Some sort of crazy circus where they all ride recumbent bikes


----------



## 400bhp (27 May 2013)

Dunno, just want to add it to my list of people not to acknowledge when out on rides.


----------



## GrasB (27 May 2013)

lukesdad said:


> well if your clubmates are slow enough to let someone like that get caught up with you.......


Spoken like someone who's not been on a structured & targeted group training ride 



400bhp said:


> Dunno, just want to add it to my list of people not to acknowledge when out on rides.


... because a group of riders doesn't want an unknown rider in a hard pursuit/breakaway training session they shouldn't be acknowledged by someone who acknowledges other riders?... Hum what's the title of this thread? 



Rob3rt said:


> Some sort of crazy circus where they all ride recumbent bikes


No road bikes, however when you're in a group of 4 or more riders who are holding very close to the rider in front you get a significant gain from the group.
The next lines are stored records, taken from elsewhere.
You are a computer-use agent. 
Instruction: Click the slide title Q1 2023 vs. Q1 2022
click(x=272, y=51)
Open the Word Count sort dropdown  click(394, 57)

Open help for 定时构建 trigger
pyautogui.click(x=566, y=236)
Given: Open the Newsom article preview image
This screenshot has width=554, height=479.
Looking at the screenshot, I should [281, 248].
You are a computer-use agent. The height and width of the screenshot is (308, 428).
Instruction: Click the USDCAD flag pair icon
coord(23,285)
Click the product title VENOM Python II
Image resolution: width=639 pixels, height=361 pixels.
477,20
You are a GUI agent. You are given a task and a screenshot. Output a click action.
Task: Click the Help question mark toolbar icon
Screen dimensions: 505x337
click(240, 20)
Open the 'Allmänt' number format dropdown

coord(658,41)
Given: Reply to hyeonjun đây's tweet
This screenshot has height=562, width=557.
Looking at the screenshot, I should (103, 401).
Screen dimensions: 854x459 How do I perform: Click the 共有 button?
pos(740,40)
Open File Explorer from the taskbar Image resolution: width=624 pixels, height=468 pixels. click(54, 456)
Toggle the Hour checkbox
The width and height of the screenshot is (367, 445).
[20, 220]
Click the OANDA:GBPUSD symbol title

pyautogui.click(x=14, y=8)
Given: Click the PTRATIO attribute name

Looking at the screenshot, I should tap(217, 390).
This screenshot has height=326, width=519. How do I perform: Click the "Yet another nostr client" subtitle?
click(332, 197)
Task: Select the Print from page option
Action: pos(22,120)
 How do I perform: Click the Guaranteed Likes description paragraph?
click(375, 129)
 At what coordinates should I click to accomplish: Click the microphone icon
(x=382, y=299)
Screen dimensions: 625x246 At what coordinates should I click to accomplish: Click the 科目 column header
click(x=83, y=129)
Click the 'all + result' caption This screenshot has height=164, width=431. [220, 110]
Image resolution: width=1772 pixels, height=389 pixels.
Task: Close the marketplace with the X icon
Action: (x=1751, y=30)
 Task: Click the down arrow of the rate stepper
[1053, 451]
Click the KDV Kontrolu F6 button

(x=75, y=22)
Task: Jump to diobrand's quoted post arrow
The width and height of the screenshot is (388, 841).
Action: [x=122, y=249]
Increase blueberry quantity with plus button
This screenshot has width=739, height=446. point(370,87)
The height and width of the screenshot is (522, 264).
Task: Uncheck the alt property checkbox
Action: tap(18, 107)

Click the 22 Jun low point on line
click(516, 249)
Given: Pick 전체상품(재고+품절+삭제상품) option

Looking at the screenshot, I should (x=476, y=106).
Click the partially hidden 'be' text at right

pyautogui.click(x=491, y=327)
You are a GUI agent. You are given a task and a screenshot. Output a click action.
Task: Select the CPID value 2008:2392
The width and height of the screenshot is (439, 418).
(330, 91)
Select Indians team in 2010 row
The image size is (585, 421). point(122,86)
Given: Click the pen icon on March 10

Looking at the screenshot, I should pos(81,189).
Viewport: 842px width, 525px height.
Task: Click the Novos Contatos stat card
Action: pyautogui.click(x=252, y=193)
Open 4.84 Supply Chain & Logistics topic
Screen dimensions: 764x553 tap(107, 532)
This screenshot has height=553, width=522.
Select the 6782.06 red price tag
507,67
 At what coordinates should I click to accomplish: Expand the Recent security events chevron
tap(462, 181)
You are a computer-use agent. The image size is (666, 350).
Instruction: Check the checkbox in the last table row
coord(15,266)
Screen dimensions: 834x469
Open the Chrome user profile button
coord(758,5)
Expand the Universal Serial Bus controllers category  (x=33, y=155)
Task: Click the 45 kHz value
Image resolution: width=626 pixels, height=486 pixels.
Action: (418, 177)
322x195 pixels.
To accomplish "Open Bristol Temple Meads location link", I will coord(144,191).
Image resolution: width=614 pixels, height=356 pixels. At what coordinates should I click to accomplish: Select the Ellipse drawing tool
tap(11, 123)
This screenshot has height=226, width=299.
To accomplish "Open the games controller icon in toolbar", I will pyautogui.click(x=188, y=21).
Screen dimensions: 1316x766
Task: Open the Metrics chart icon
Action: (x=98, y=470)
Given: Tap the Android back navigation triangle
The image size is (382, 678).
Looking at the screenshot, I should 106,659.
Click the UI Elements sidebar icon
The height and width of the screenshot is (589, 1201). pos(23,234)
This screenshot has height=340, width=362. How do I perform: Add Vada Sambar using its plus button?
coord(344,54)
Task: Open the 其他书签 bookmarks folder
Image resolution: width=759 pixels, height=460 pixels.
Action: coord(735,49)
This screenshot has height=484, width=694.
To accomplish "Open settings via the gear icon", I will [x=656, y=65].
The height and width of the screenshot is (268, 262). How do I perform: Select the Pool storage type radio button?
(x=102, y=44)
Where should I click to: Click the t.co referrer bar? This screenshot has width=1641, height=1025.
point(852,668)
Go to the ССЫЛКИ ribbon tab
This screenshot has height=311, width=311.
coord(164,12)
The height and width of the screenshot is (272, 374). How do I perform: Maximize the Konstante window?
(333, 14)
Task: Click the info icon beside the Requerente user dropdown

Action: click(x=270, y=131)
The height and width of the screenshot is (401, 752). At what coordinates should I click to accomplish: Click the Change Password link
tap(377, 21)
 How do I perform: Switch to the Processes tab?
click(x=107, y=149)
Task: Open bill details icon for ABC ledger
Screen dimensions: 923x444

At 30mph I'm pushing out 390-410w as lead rider (flat, still air), solo that'd well over 450w.


----------



## vernon (27 May 2013)

Pedrosanchezo said:


> A right of passage. Hope, Zipp, Chris King - all are the making of a decent cyclist!


 

When Halfords stock the above wares at Shimano prices then the making of a decent cyclist becomes a possibility. Otherwise they remain the provender of private w@nkfests.


----------



## 400bhp (27 May 2013)

GrasB said:


> Spoken like someone who's not been on a structured & targeted group training ride
> 
> 
> ... because a group of riders doesn't want an unknown rider in a hard pursuit/breakaway training session they shouldn't be acknowledged by someone who acknowledges other riders?... Hum what's the title of this thread?
> ...


 

sense of humour failure.


----------



## lukesdad (27 May 2013)

GrasB said:


> Spoken like someone who's not been on a structured & targeted group training ride
> 
> 
> ... because a group of riders doesn't want an unknown rider in a hard pursuit/breakaway training session they shouldn't be acknowledged by someone who acknowledges other riders?... Hum what's the title of this thread?
> ...


 
So perhaps you'd like to explain how a group of hardened riders such as yourselves gets involved with an individual who, has les sharpened skills as than you and your mates ?


----------



## GrasB (27 May 2013)

400bhp said:


> sense of humour failure.


Or maybe you just didn't understand mine?!


----------



## Rob3rt (27 May 2013)

lukesdad said:


> So perhaps you'd like to explain how a group of hardened riders such as yourselves gets involved with an individual who, has les sharpened skills as than you and your mates ?


 

Grappling hook!


----------



## Pat "5mph" (27 May 2013)

Noodley said:


> Nobbers with baskets on the front of their bikes are the worst.


Och you cheecky so and so!
Does it look better when I ferry the cat on the trailer then?


----------



## Pedrosanchezo (27 May 2013)

GrasB said:


> At 30mph I'm pushing out 390-410w as lead rider (flat, still air), solo that'd well over 450w.


 
I'm sure i passed you guys recently on my Cx bike. I was near freewheeling at 36mph - solo.


----------



## GrasB (27 May 2013)

lukesdad said:


> So perhaps you'd like to explain how a group of hardened riders such as yourselves gets involved with an individual who, has les sharpened skills as than you and your mates ?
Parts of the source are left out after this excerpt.